Energías del futuro. Progreso consciente



Energías del futuro en un mundo "petróleo-dependiente"

Energías del futuro. Progreso consciente. Energías alternativas, conciencia social

La necesidad de energía, en el mundo que los humanos hemos construido, es un hecho obvio. Se ha recorrido un tramo en esta gran carrera y es imprescindible echar un vistazo panorámico a los logros conseguidos y errores cometidos. La energía en sus modalidades masivamente aplicadas hasta hoy, nos han provisto de un progreso que rebasó cualquier expectativa y que sirviera de colchón cuando empezamos a caer en la cuenta de sus consecuencias. Perdimos la perspectiva, nos aferramos neciamente a una forma de energía perniciosa para nuestro medio ambiente. Nos hicimos “petróleo-dependientes”. El confort y la tecnología fácil, nos distrajeron del punto en cuestión: el bienestar real.
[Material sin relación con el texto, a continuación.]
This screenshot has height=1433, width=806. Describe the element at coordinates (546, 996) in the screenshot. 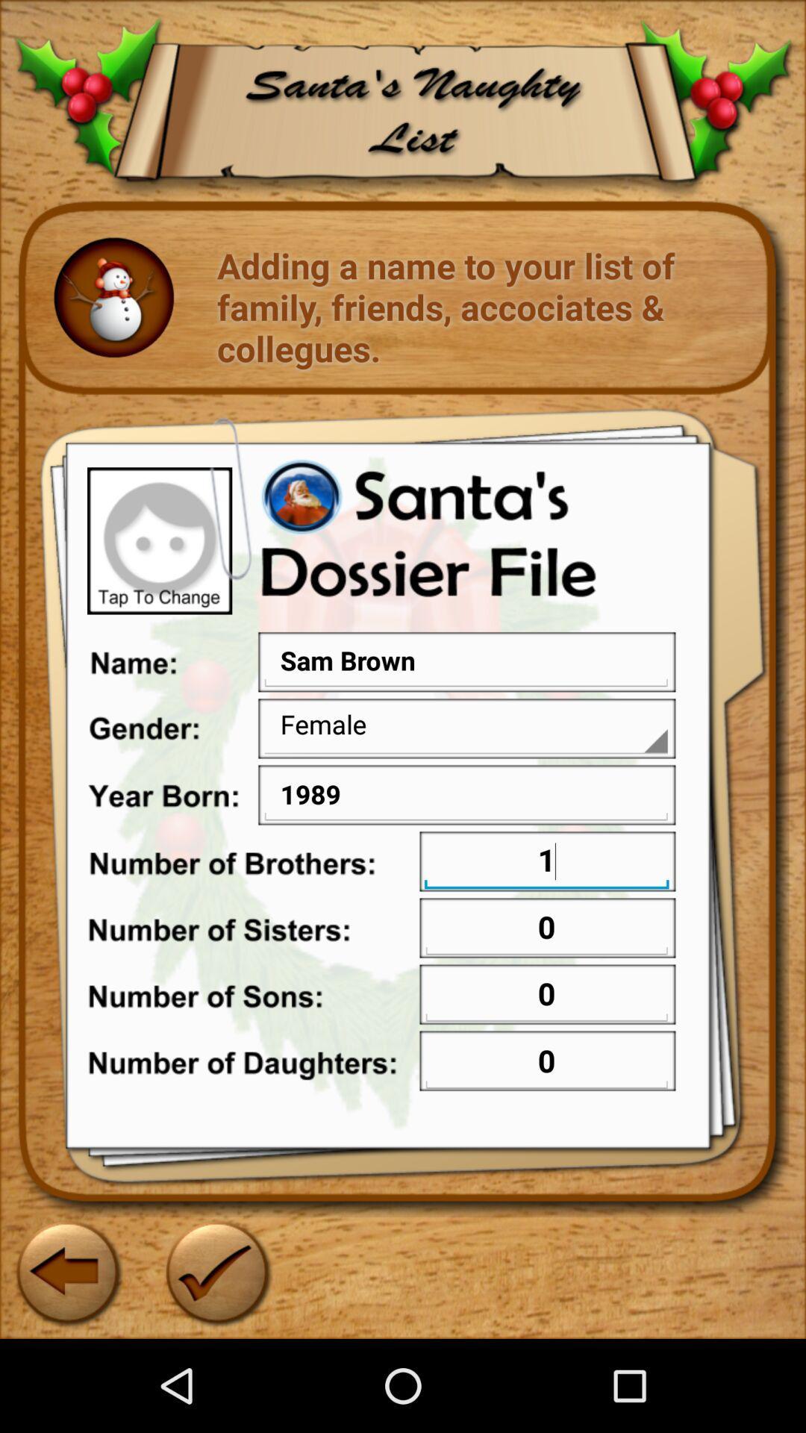

I see `0 above 0` at that location.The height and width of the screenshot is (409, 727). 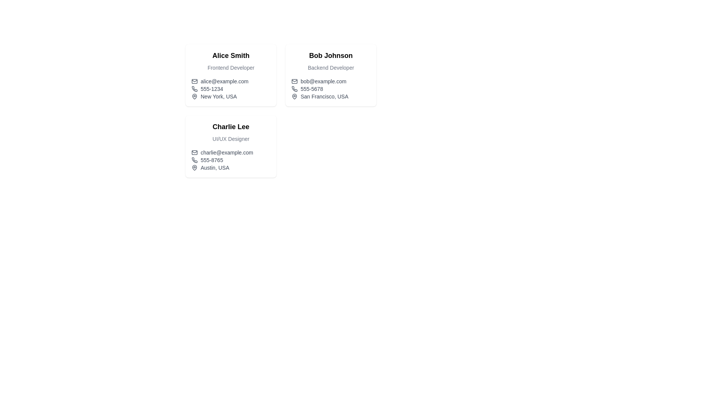 I want to click on the Text label representing the name of the individual featured in the middle card of the bottom row within a grid of cards, so click(x=230, y=126).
El tiempo nos mostró que aquél no fue el mejor camino. Hoy, el crecimiento exponencial de la población mundial y la caída en las reservas petroleras, nos despiertan del sueño de la “polución eterna”. El temor a una caída total del sistema político, social y económico, debido a cambios demasiados profundos para ser asimilados, con un inquietante pronóstico reservado hacia el 2050, nos lleva a un salto cuántico en la forma de concebir la energía.

Lo que resulta inaudito, patético diría, es que si el hombre se hubiera tomado el tiempo para observar la Naturaleza, habría comprendido que todos los recursos para tener la energía necesaria, están expuestos, son gratuitos, infinitos y armónicos con el equilibrio intrínseco del planeta. El aire, las olas, el sol, los residuos orgánicos. Si se hubiera tomado este camino en aquella encrucijada, hoy nuestra historia no nos acusaría de tantos desastres, extinciones, la inconcebible muerte de niños por desnutrición, o las terribles consecuencias sufridas por los seres que comparten el medio con nosotros, como especie.

La naturaleza es tan perfecta, que posiblemente incluya en su esencia, segundas oportunidades. No será fácil, este paisaje desolador no admite un “borrón y cuenta nueva”. Hay mucho trabajo por hacer: aprender a preservar la vida y priorizarla, cambiar hábitos de extremo consumo, recuperar espacios para las especies que supimos arrinconar. Sobre todo, construir una nueva visión del mundo que habitamos. Ser creativos, abiertos a nuevas ideas, planificar con más cuidado la utilización de los recursos naturales.

La energía es progreso cuando trae implícito el respeto. Ya comprobamos dónde nos llevan nuestros excesos, nuestro ego irreverente. Si seguimos esta ruta, vamos directo al pavor, la desolación, la indefensión total. El hambre y la pobreza, la soledad como especie (¿dominante?).

Ahora tenemos la oportunidad de vencer nuestras debilidades, explotando nuestra inteligencia. Ya se ven cientos de militantes de la ecología, dando muestras de su creatividad, cada día surgen nuevos inventos para aprovechar las energías en forma sustentable, desarrollando innovadoras “huertas urbanas”, reciclando, administrando responsablemente el agua, reduciendo residuos inorgánicos y muchos más. Esto se irá generalizando, será viral en las redes, y muy pronto se sentirá la brisa refrescante de las nuevas legislaciones, que ya se están perfilando.

Las nuevas plantas de energía incorporarán la cinética del mar, del viento, de los ríos, la fotovoltaica, los gases orgánicos, y seguramente surgirá una batería de soluciones para atender cada problema que hemos ocasionado en el ecosistema.

Los que creen dirigir la economía mundial, manipulando los recursos y las guerras, serán avasallados por esta nueva realidad humana. Seguirán con sus negocios, sin duda, pero a un costado del camino principal. Si no se integran al cambio, simplemente perderán su poder.

Bienestar es saber estar bien. ¿Sabremos, por fin, estar en este bello planeta?